User-defined functions (UDFs) in Pathway

Pathway supports a wide range of expressions that allow you to operate on individual rows. However, not all operations can be expressed that way. To address this problem, Pathway allows you to write a user-defined function (UDF) in Python. Such function is then applied to each row of your data individually in the same way as the predefined expressions. UDFs can be customized in various ways and all of them are explored in this guide.

Simple UDFs

In the beginning, let's consider a simple case. You want to write a function that increments a number by 1. Just write a regular function and decorate it with pw.udf.

import pathway as pw


@pw.udf
def inc(x: int) -> int:
    return x + 1

and that's everything you need. Now you can use it as an ordinary Pathway expression, as in the example shown below.

table = pw.debug.table_from_markdown(
    """
    value
      1
      2
     13
"""
)

result = table.with_columns(value_inc=inc(table.value))
pw.debug.compute_and_print(result)
[2024-04-26T17:38:51]:INFO:Preparing Pathway computation


            | value | value_inc
^X1MXHYY... | 1     | 2
^YYY4HAB... | 2     | 3
^Z3QWT29... | 13    | 14

It works! The printed table contains two columns - value and value_inc with the result of inc function.

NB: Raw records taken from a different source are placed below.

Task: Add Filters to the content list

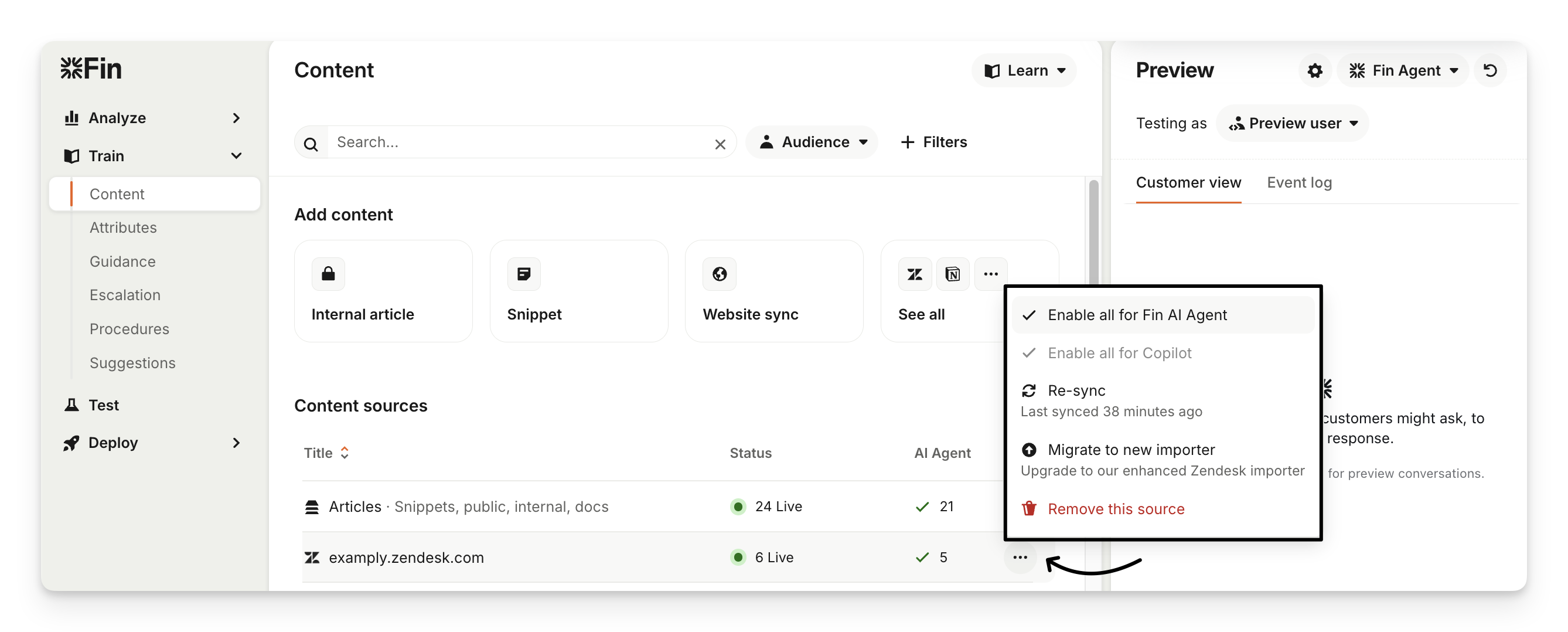Action: (934, 142)
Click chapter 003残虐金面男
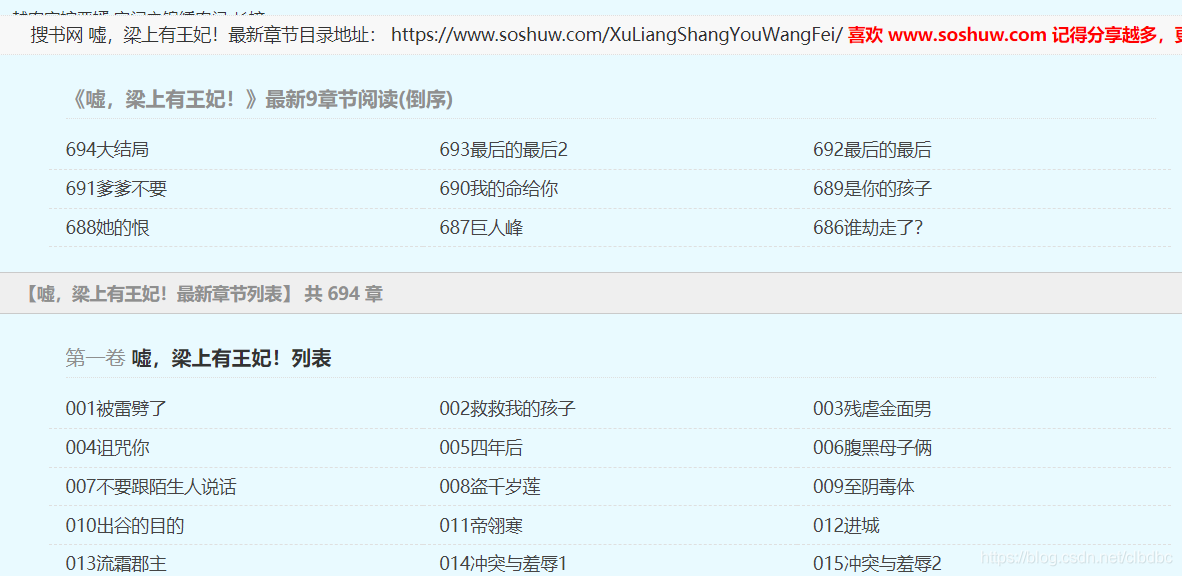 click(872, 409)
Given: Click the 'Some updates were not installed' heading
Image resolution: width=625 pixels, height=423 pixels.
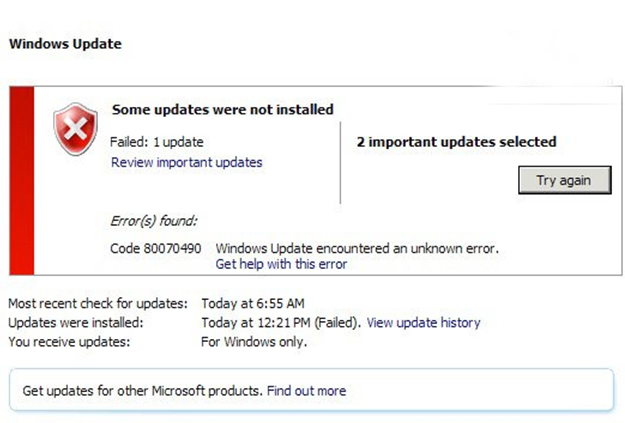Looking at the screenshot, I should click(x=222, y=109).
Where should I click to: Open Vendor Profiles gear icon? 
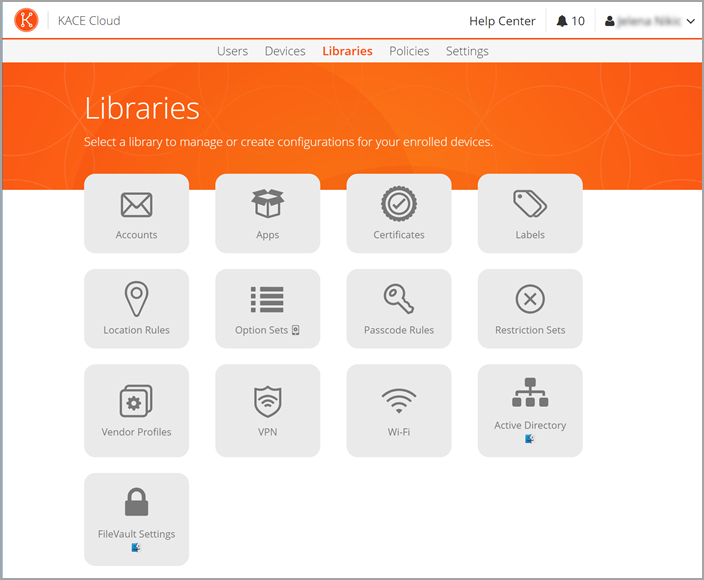136,401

Note that we annotated the return type of inc (int in this case). It is important information for pathway as it is used to infer the type of value_inc column. Let's make sure that the return type is correct by printing the schema of the result table.

print(result.schema)
id          | value | value_inc
ANY_POINTER | INT   | INT      

It is correct. The return type can also be set in a decorator:

@pw.udf(return_type=int)
def inc_2(x: int):
    return x + 1


result_2 = table.with_columns(value_inc=inc_2(table.value))
pw.debug.compute_and_print(result_2)
print(result_2.schema)
[2024-04-26T17:38:51]:INFO:Preparing Pathway computation


            | value | value_inc
^X1MXHYY... | 1     | 2
^YYY4HAB... | 2     | 3
^Z3QWT29... | 13    | 14
id          | value | value_inc
ANY_POINTER | INT   | INT      

In this case, it is also set correctly. If a UDF is not annotated and the return_type is not set, Pathway can't determine the return type of the column and sets it as Any. It is an undesirable situation as many expressions can't be called on columns of type Any. For example, you can't add a column with type Any to a column of type int (you also can't add Any to Any), but you can add a column of type int to a column of type int.

@pw.udf
def inc_3(x: int):
    return x + 1


result_3 = table.with_columns(value_inc=inc_3(table.value))
pw.debug.compute_and_print(result_3)
print(result_3.schema)
[2024-04-26T17:38:51]:INFO:Preparing Pathway computation


            | value | value_inc
^X1MXHYY... | 1     | 2
^YYY4HAB... | 2     | 3
^Z3QWT29... | 13    | 14
id          | value | value_inc
ANY_POINTER | INT   | ANY      

As you can see, this time the type of value_inc column is Any.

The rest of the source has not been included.